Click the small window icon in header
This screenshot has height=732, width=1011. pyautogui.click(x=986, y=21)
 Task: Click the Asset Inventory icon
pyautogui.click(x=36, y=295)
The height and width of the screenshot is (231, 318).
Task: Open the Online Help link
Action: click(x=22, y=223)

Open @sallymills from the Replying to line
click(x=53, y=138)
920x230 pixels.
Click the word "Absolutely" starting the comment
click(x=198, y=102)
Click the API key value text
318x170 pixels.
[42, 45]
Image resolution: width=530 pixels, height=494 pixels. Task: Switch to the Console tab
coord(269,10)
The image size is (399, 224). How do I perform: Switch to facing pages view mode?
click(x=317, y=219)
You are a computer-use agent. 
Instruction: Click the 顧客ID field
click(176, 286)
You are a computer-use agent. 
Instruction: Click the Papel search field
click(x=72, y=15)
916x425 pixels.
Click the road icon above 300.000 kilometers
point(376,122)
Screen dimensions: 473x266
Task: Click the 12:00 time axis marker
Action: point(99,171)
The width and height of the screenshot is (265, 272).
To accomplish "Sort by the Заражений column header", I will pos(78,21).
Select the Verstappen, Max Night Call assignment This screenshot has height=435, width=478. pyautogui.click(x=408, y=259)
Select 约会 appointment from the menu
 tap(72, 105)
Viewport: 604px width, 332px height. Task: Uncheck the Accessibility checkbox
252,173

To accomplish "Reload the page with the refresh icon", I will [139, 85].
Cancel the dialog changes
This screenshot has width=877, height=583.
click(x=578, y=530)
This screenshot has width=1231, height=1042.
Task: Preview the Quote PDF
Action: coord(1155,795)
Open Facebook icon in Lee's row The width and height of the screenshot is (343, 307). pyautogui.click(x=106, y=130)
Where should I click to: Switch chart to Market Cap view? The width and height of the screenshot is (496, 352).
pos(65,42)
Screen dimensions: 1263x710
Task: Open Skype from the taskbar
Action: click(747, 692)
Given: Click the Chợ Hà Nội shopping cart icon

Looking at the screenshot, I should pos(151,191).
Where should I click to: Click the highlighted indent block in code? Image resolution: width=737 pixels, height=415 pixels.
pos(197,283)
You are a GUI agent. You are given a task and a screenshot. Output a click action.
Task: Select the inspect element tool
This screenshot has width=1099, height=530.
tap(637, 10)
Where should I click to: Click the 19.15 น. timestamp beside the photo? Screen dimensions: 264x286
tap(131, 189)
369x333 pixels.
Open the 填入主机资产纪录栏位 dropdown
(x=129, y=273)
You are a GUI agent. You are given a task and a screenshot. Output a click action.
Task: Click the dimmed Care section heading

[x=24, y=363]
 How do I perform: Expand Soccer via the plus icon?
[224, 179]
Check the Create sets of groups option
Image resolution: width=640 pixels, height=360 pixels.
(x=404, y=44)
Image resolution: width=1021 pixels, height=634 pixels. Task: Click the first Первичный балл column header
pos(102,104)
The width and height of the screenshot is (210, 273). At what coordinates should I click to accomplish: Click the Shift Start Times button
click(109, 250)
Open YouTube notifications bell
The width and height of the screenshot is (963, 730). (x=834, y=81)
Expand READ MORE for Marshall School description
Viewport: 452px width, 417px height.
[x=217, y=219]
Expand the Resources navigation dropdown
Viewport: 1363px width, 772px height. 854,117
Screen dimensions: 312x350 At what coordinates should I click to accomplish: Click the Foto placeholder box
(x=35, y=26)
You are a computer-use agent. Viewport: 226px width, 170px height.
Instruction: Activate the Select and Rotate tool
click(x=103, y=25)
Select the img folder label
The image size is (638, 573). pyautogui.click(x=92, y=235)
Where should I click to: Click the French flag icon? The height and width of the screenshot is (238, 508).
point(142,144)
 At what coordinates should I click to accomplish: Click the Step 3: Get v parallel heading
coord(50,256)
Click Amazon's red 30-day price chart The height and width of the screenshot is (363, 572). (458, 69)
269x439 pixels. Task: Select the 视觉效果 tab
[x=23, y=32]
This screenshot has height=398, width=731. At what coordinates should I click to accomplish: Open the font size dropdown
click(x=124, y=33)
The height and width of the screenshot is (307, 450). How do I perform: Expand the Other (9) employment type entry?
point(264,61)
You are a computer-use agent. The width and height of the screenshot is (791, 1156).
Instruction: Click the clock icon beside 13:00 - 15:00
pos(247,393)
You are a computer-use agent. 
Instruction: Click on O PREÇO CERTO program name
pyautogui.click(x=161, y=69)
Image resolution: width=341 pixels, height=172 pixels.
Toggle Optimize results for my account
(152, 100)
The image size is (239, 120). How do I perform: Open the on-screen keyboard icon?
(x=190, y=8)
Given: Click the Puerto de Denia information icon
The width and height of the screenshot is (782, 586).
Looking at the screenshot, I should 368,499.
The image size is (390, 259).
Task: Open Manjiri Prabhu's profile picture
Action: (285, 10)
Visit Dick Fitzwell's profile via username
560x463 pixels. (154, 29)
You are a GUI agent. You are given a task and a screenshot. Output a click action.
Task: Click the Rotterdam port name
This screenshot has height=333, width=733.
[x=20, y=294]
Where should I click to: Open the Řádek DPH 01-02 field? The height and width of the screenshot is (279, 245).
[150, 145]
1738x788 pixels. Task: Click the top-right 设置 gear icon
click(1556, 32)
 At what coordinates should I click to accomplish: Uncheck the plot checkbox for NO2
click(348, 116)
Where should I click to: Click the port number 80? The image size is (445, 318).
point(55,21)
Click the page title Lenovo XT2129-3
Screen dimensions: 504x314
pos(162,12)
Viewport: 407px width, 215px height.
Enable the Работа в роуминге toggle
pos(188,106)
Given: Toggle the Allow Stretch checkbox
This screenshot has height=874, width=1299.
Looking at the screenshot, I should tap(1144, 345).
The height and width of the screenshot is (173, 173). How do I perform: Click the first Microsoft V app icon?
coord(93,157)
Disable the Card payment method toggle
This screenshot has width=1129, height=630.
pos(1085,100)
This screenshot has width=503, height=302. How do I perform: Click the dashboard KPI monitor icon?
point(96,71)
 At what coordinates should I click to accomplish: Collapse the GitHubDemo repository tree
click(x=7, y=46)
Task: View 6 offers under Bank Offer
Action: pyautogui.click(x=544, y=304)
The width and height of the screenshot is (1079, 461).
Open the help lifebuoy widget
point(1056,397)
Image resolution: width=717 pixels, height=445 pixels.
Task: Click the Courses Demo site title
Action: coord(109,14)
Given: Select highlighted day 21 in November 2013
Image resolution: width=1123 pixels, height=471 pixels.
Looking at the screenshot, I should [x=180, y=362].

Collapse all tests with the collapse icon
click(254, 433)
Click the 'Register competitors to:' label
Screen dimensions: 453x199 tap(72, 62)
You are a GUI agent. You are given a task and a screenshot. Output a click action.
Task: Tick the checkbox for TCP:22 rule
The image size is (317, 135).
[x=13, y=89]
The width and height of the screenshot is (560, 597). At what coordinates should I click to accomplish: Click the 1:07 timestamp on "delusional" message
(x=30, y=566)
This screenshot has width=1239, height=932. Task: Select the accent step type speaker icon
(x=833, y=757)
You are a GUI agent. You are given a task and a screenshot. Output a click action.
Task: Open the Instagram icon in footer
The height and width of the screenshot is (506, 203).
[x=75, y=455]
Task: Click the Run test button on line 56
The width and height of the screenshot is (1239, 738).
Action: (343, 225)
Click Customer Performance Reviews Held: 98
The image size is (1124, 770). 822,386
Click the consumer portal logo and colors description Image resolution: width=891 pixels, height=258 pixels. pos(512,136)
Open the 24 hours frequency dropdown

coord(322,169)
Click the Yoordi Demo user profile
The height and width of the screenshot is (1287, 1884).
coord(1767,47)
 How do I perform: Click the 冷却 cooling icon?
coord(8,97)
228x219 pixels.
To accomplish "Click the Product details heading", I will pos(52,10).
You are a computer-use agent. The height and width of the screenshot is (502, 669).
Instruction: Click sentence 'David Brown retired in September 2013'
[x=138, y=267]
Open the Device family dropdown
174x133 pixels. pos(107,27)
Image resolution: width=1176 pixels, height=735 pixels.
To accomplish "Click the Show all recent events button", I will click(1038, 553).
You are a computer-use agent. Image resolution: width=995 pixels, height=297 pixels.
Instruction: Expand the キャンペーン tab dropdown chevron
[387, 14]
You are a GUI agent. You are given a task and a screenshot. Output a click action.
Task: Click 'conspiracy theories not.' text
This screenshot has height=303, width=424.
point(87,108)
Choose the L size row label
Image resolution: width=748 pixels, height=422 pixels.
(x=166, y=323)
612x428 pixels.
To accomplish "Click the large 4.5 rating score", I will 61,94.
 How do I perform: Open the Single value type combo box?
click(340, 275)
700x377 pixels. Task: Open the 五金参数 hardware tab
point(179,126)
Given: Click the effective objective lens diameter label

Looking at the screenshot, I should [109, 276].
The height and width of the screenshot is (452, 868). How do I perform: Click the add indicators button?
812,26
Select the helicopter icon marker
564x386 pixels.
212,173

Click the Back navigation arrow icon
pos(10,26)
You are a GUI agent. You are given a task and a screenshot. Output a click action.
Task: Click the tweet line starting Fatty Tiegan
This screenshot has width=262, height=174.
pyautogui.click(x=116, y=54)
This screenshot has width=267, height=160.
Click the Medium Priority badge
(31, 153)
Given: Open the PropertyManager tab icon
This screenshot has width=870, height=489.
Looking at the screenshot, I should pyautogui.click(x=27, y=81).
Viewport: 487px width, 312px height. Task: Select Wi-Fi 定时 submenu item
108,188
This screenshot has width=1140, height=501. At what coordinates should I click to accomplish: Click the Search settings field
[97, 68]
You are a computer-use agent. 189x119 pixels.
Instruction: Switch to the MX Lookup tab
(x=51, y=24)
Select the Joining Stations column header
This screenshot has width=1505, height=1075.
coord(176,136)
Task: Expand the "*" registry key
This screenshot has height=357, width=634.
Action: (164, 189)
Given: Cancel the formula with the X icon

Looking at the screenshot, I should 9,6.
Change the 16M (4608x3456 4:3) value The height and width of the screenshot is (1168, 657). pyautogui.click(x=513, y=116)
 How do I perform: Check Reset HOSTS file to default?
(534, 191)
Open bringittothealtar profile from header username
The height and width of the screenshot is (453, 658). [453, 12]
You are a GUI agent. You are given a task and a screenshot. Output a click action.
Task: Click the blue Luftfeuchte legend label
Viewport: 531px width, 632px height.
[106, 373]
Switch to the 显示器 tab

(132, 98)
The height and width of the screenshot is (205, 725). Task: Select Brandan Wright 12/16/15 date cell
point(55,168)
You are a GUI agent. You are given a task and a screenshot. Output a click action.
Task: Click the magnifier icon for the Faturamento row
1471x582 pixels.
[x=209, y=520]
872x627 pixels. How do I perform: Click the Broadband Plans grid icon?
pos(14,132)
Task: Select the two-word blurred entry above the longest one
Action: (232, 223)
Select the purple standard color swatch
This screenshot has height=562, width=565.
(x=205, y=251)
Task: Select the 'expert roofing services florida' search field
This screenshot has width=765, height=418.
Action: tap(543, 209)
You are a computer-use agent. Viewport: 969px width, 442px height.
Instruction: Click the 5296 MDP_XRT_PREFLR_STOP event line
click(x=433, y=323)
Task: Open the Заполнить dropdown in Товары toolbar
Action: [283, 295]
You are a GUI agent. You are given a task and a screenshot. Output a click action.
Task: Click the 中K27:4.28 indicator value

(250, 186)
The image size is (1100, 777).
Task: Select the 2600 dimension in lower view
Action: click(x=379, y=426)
------------------------------------------------
In the data above, which lines lie between the line with "Open the 24 hours frequency dropdown" and the line with "228x219 pixels.", inclusive? Print those lines exactly and nothing else.

Solution for this problem.
Open the 24 hours frequency dropdown

coord(322,169)
Click the Yoordi Demo user profile
The height and width of the screenshot is (1287, 1884).
coord(1767,47)
 How do I perform: Click the 冷却 cooling icon?
coord(8,97)
228x219 pixels.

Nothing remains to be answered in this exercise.